═══ Source

Tuesdays in Kaloor can be an adventure, requiring extra thought and planning if you are heading out of the neighbourhood. Up on the main road for about 5 blocks or so, traffic crawls to an almost-stand-still as motorcycles and auto rickshaws jockey for position between the big red buses, all trying to get past the hordes of the faithful. This is the flock at St Antony's and they swarm the church on Tuesdays. We haven't yet figured out why Tuesdays are special but every Tuesday, rain or shine, hundreds of people flood the outside of the church, adorned with a 2 foot high neon sign that says "St Antony Pray for Us", many buying candles and incense to light in prayer, and blocking the traffic for hours on end. We have come to refer to this as the Holy Traffic Jam and we do our best to avoid the area on Tuesdays. But that is not always possible. Last Tuesday we were picked up and taken to Chitra's catering kitchen to do the last day of filming on the epic sadhya shoot. It took an extra half hour to make our way through the 5 block snag of devotees, beggars missing limbs, and candle vendors, but Chitra was all prepped and waiting for us when we did arrive. We had four dishes to do that day: olan, kaalan, kichadi and pachadi, all coconut rich dishes that highlight the main ingredients in Keralan cuisine. The cooking of the kaalan needed to be spread over more than one day but otherwise we were able to pull off the shoot successfully despite the delay. Thank Shiva (obviously St Antony is far too busy on Tuesdays to be looking after us)!

The last four dishes for the sadhya have very similar ingredients but the method used to cook and the slight variations in ingredients make each of these dishes distinct. 

Olan has a very watery "gravy", making it a lot like a soup but it is not served in a bowl or a cup but is treated like all the other curries that make up the sadhya - a spoonful on the banana leaf to mix with your rice. It has little brown beans called cowpeas in English and thin slices of pumpkin and winter melon floating in a coconut milk broth. It is gently flavoured with green chillies and reminded me a lot of a Thai soup like Tom Ka Gai. Fragrant, a little sweet, and soothing.

══════
═══ Raw data

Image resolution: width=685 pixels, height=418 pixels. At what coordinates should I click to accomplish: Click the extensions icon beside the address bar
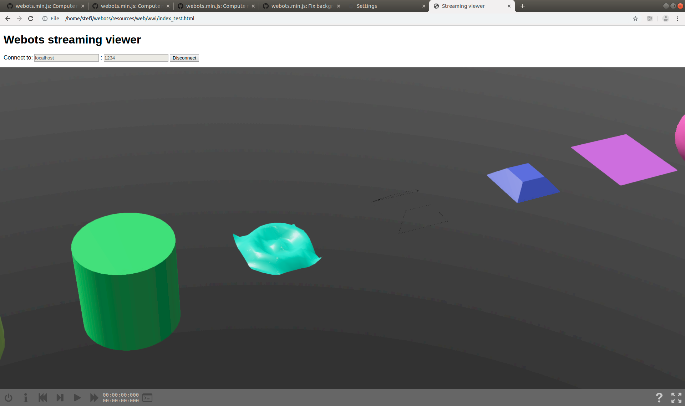pos(650,19)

══════

▶ [To-do list]:
A. List the dishes that were scheduled for the last day of filming in the Kaloor piece.
B. Write out everything in the Kaloor piece from "The last four" down to "sweet, and soothing.", word for word.

▶ [Final answers]:
A. Olan, kaalan, kichadi, pachadi

B.
The last four dishes for the sadhya have very similar ingredients but the method used to cook and the slight variations in ingredients make each of these dishes distinct. 

Olan has a very watery "gravy", making it a lot like a soup but it is not served in a bowl or a cup but is treated like all the other curries that make up the sadhya - a spoonful on the banana leaf to mix with your rice. It has little brown beans called cowpeas in English and thin slices of pumpkin and winter melon floating in a coconut milk broth. It is gently flavoured with green chillies and reminded me a lot of a Thai soup like Tom Ka Gai. Fragrant, a little sweet, and soothing.